▶ **ACTION ITEM**: Apart from the pictures, please restate every entry below exactly.
### SUPPLIED RECORDS
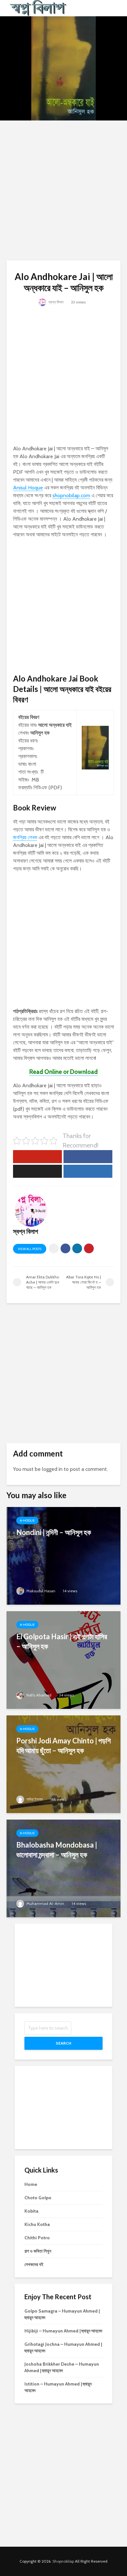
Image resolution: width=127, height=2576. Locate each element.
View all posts (29, 1249)
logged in (52, 1469)
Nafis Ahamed (38, 1695)
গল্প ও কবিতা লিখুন (37, 2251)
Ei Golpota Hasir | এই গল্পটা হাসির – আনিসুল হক (61, 1641)
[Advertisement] (63, 190)
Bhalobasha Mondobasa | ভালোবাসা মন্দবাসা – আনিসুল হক (56, 1849)
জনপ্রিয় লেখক (25, 837)
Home (30, 2184)
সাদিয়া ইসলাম (34, 1799)
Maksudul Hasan (40, 1590)
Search (63, 2043)
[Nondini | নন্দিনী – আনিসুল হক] (63, 1555)
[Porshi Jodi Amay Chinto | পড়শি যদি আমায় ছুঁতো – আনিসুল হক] (63, 1764)
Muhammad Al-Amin (44, 1903)
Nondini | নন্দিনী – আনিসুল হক (53, 1532)
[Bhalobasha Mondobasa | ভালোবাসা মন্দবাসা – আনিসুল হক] (63, 1868)
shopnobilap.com (71, 495)
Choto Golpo (37, 2198)
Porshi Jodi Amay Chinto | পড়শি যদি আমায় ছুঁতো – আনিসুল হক (63, 1745)
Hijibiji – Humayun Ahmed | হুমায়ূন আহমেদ (63, 2331)
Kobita (31, 2211)
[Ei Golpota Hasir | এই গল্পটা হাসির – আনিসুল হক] (63, 1659)
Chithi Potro (37, 2238)
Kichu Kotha (37, 2224)
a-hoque (27, 1520)
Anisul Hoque (28, 488)
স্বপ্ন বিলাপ (56, 302)
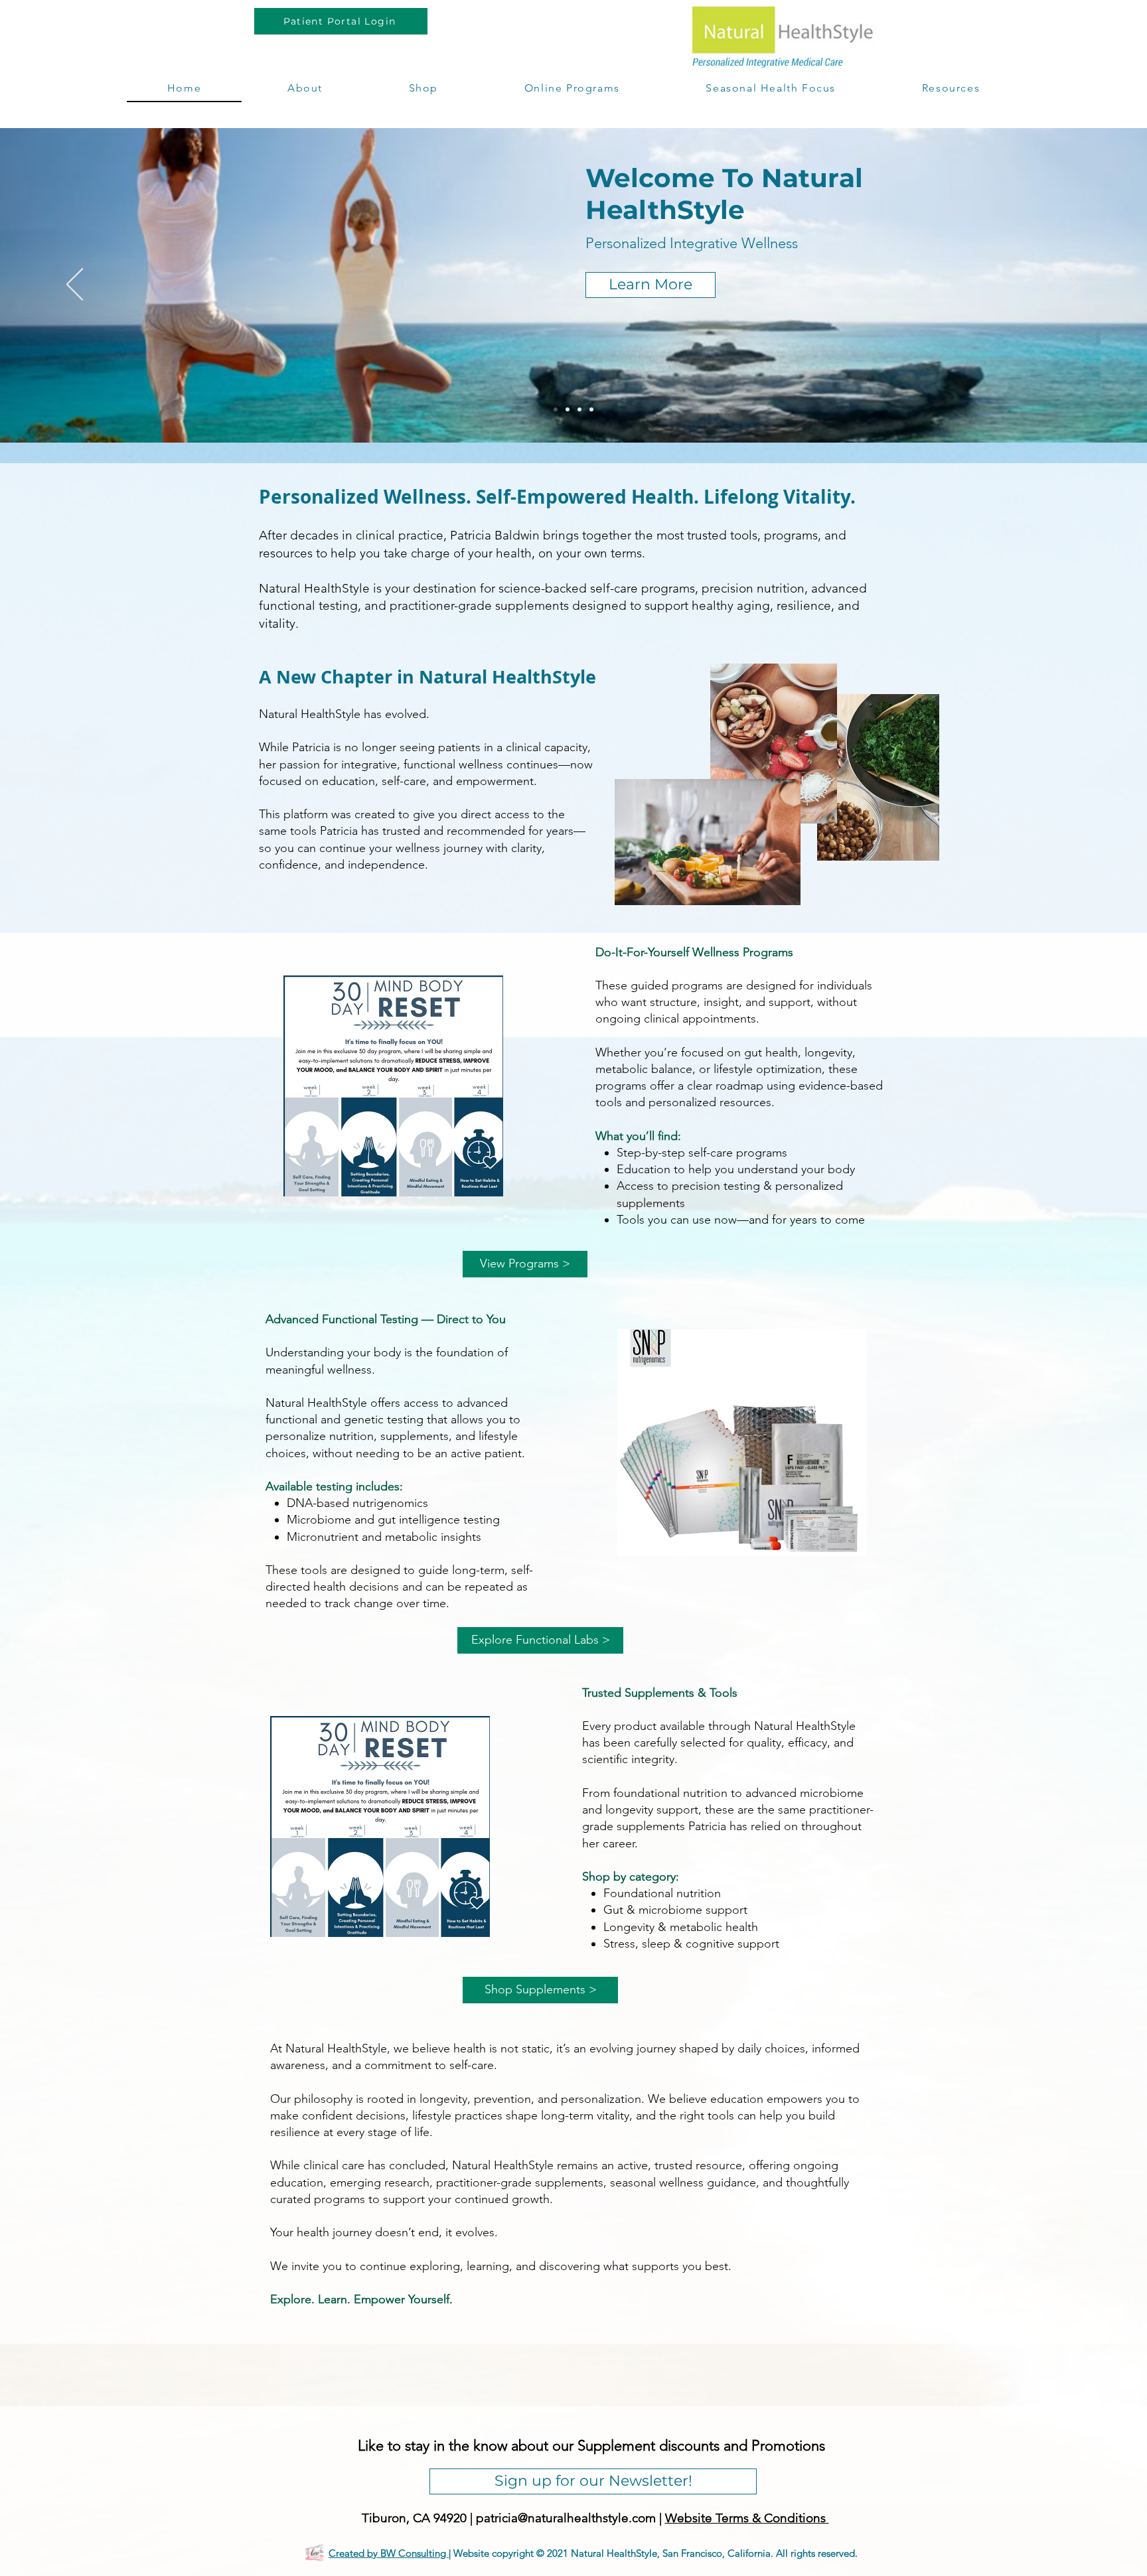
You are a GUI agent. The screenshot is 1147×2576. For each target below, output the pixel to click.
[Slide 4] (591, 409)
######
▶ **RESPONSE BOX**:
Image resolution: width=127, height=2576. Locate each element.
View all posts (29, 1249)
logged in (52, 1469)
Nafis Ahamed (38, 1695)
গল্প ও কবিতা লিখুন (37, 2251)
Ei Golpota Hasir | এই গল্পটা হাসির – আনিসুল হক (61, 1641)
[Advertisement] (63, 190)
Bhalobasha Mondobasa | ভালোবাসা মন্দবাসা – আনিসুল হক (56, 1849)
জনপ্রিয় লেখক (25, 837)
Home (30, 2184)
সাদিয়া ইসলাম (34, 1799)
Maksudul Hasan (40, 1590)
Search (63, 2043)
[Nondini | নন্দিনী – আনিসুল হক] (63, 1555)
[Porshi Jodi Amay Chinto | পড়শি যদি আমায় ছুঁতো – আনিসুল হক] (63, 1764)
Muhammad Al-Amin (44, 1903)
Nondini | নন্দিনী – আনিসুল হক (53, 1532)
[Bhalobasha Mondobasa | ভালোবাসা মন্দবাসা – আনিসুল হক] (63, 1868)
shopnobilap.com (71, 495)
Choto Golpo (37, 2198)
Porshi Jodi Amay Chinto | পড়শি যদি আমায় ছুঁতো – আনিসুল হক (63, 1745)
Hijibiji – Humayun Ahmed | হুমায়ূন আহমেদ (63, 2331)
Kobita (31, 2211)
[Ei Golpota Hasir | এই গল্পটা হাসির – আনিসুল হক] (63, 1659)
Chithi Potro (37, 2238)
Kichu Kotha (37, 2224)
a-hoque (27, 1520)
Anisul Hoque (28, 488)
স্বপ্ন বিলাপ (56, 302)
You are a GUI agent. The screenshot is 1147×2576. For each target below, output the pixel to click.
[Slide 4] (591, 409)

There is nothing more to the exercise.